(Basel) UBS executives told their shareholders on Wednesday that the hastily arranged takeover of Credit Suisse was a “Herculean task” fraught with risk, but it was the right thing to do.

The president of the first bank of Switzerland, Colm Kelleher, said he “understands” that all shareholders are “not happy”.

But “I am convinced that we have made the right choice”, he assured at the annual general meeting in Basel.

On March 19, under intense pressure from the Swiss authorities, the number one in the Swiss banking sector agreed to buy its rival for the meager sum of 3 billion Swiss francs, negotiating however solid financial guarantees from the central bank and the government.

UBS shareholders, like those of Credit Suisse – meeting the day before in Zurich – did not have a say. The priority of the Swiss authorities was to prevent a collapse of Credit Suisse which would have shaken the Swiss financial center and potentially triggered a serious international financial crisis.

The merger of these two banks already considered too big to fail before their merger will be “a herculean task”, acknowledged Lukas Gähwiler, vice president of UBS.

The director of Finma, the policeman of the financial markets in Switzerland, used the same term on Wednesday in Bern. “It’s a Herculean task that will take several years,” said Urban Angehrn, who is calling for more power, especially in terms of sanctions, to be able to regulate the market in the face of this emerging giant.

UBS will metamorphose into a banking colossus at the head of 5000 billion in invested assets once this merger is sealed.

“This new giant bank worries us,” said Vincent Kaufmann, director of the Ethos Foundation, which represents pension funds in Switzerland. He underlined the concentration of risks that will result, the reduction of competition in Switzerland and the loss of jobs to come.

Together, the two banks employ 120,000 people worldwide, including 37,000 in Switzerland. Job cuts could represent 20 to 30% of the workforce.

“You buy a bank without doing due diligence,” he added in an interview with AFP, not knowing “what’s in the cupboards.” He recalls the disappointments of the cement manufacturer Holcim during its merger with Lafarge, where the shareholders discovered after the fact what was closed in the cupboards “with what happened in Syria”.

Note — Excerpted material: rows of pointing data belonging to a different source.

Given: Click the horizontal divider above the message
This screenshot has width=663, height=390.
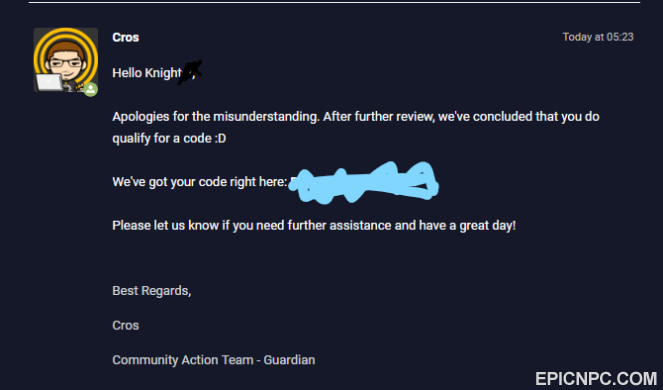Looking at the screenshot, I should 334,3.
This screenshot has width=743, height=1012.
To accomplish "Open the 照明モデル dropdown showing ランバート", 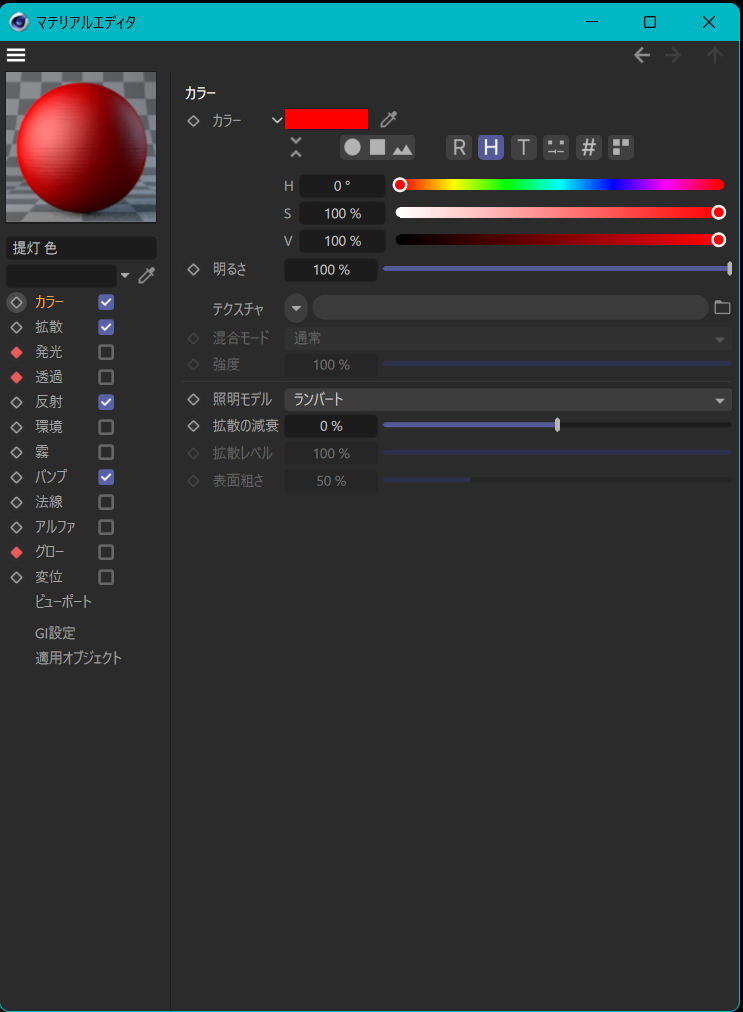I will coord(507,400).
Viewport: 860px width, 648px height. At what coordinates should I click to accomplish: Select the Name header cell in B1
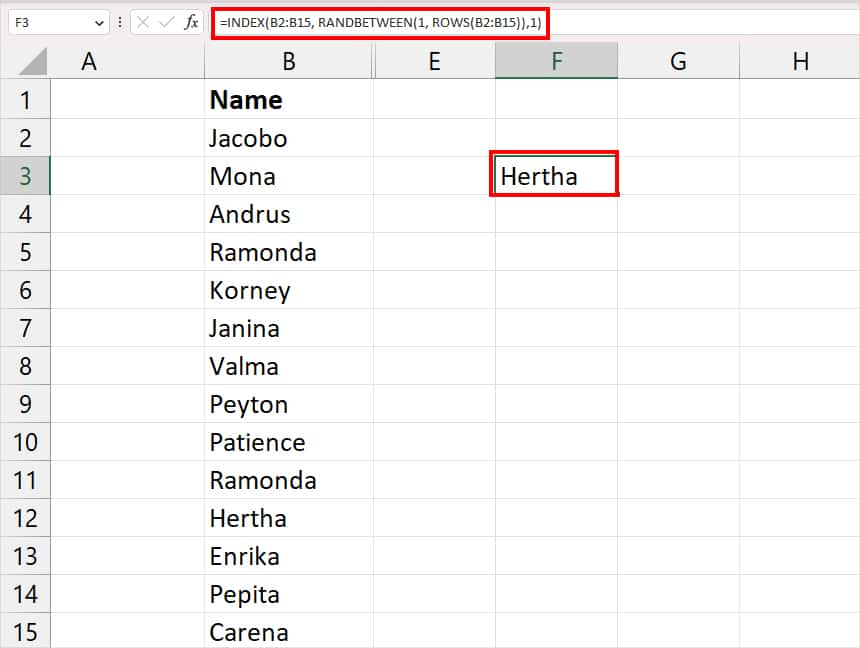[x=288, y=100]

A collective of environmental organizations has placed a bubble in the shape of a huge cloud of CO2 at the entrance to symbolize the excessiveness of the bank, explaining that it is making the trip, “because we do not attend the birth every day of a gozilla,” Guillaume Durin, spokesman for BreakFree Switzerland, told AFP.

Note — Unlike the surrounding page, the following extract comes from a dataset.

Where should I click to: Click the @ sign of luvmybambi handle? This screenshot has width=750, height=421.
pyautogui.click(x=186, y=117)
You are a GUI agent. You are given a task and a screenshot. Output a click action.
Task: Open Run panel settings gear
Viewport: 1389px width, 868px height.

But the UBS meeting was held in a much calmer atmosphere than that of Credit Suisse on Tuesday, where shareholders had been shouting their anger for five hours.

“It’s a bad solution,” said Walter Gschwend, a retired shareholder and former UBS employee, who would have preferred a state takeover.

The bank is going to be so big that it “can’t

No more being saved” in the event of a shock, “it will be too big to survive,” he told AFP at the entrance to the general assembly.

The shareholders nevertheless largely renewed their confidence in the president of the bank, re-elected with 89.8% of the votes.

UBS had had its share of turbulent general meetings, especially in the years following the 2008 financial crisis, which required the establishment of a bailout plan by the State.

But this past seemed to be over since the major restructuring carried out by Sergio Ermotti, its boss from 2011 to 2020. Last year, the bank in full financial health generated a net profit of 7.6 billion Swiss francs (approximately the same amount in euros), where Credit Suisse lost 7.3 billion.

Faced with the magnitude of the task awaiting UBS, the board of directors has called back Mr. Ermotti, who is to take over the management for a second time at the end of this general meeting. He will have to carry out major work, in particular to clean up Credit Suisse and the numerous disputes accumulated over the past two years.